Jun
21
2010

O'Reilly Finds a New Way to Be Wrong About Immigration and Crime

Fox News host Bill O'Reilly has endorsed the draconian Arizona immigration law on the grounds that immigration has caused the state's crime to skyrocket–a claim that founders on the fact that crime in the state has actually gone down (FAIR Action Alert, 5/17/10). Of late, he hasn't talked much about the immigration/crime angle, leading us to wonder whether he had figured out that he was all wet on the subject (FAIR Activism Update, 6/4/10).

But last Thursday (6/17/10), interviewing pro-immigration schoolteacher Jose Lara, O'Reilly returned to the topic with a fresh set of nonsense:

LARA: The fact is, Bill, and you can't deny this, that in cities that have large amounts of immigrants, crime is actually lower.

O'REILLY: It's lower because it's compared to before the recession.

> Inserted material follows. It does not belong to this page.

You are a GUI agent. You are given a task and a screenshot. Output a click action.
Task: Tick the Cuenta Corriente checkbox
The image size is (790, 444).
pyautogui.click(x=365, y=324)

And that's why it's lower, because there aren't as many illegals here now–

LARA: No, it's not.

O'REILLY: –as there were because the economy's terrible. If you go back 10 years, every city is up big. And the intrusion on Arizona and California, as you know, is enormous in dollars and blood.

Once again, O'Reilly is just making things up. It's not true that crime in "every city is up big" compared to 10 years ago; looking at the FBI's violent crime reports for 2000 and 2009 in the 10 largest cities, the figures are down substantially in New York (down 44 percent), Los Angeles (57 percent), Phoenix (28 percent), Philadelphia (21 percent), San Antonio (14 percent), Dallas (45 percent) and San Diego (21 percent). Chicago doesn't release figures on rapes, so it doesn't have a comparable violent crime rate, but its murder rate declined 27 percent from 2000 to 2009. Violent crime in Houston rose 0.5 percent over the same time period; Las Vegas had a 52 percent jump, making it the one major city where crime actually was "up big."

What about Arizona and California–was the "intrusion…enormous in dollars and blood" in those states? Not so much blood, it turns out–violent crime in those states was down 16 percent and 19 percent, respectively, from 2000 to 2008 (the most recent year available).

It's worth saying again that the entire premise of O'Reilly's argument is wrong–there is no connection between immigration and crime, so it's unsurprising that the rise in unauthorized immigration to the United States has coincided with a dramatic fall in violent crime rates.

UPDATE: O'Reilly seems to be desperately seeking some way that he's somehow right on this stuff. Here he is last night (6/22/10):

Crime has gone down in all the border states. In El Paso, we did a big extensive study, the Factor did, of this. You can't break out illegal alien crime. You can't break it out because they don't keep stats that way. It's down. And a lot of people think it's because of the economy that fewer people are coming here to the United States because of jobs are harder to get.

Who thinks that, exactly? The people who did the big extensive study at the Factor? If they had done such a study, they would have noticed that the fall in crime in El Paso is not a short-term phenomenon; violent crime in that heavily immigrantcity is down 34 percent since 2000.

And that is consistent with national trends. As the Immigration Policy Center pointed out in a report, "Immigrants and Crime: Are They Connected?":

Although the undocumented immigrant population doubled to about 12 million from 1994 to 2005, the violent crime rate in the United States declined by 34.2 percent and the property crime rate fell by 26.4 percent. This decline in crime rates was not just national, it also occurred in border cities and other cities with large immigrant populations–such as San Diego, El Paso, Los Angeles, New York, Chicago and Miami.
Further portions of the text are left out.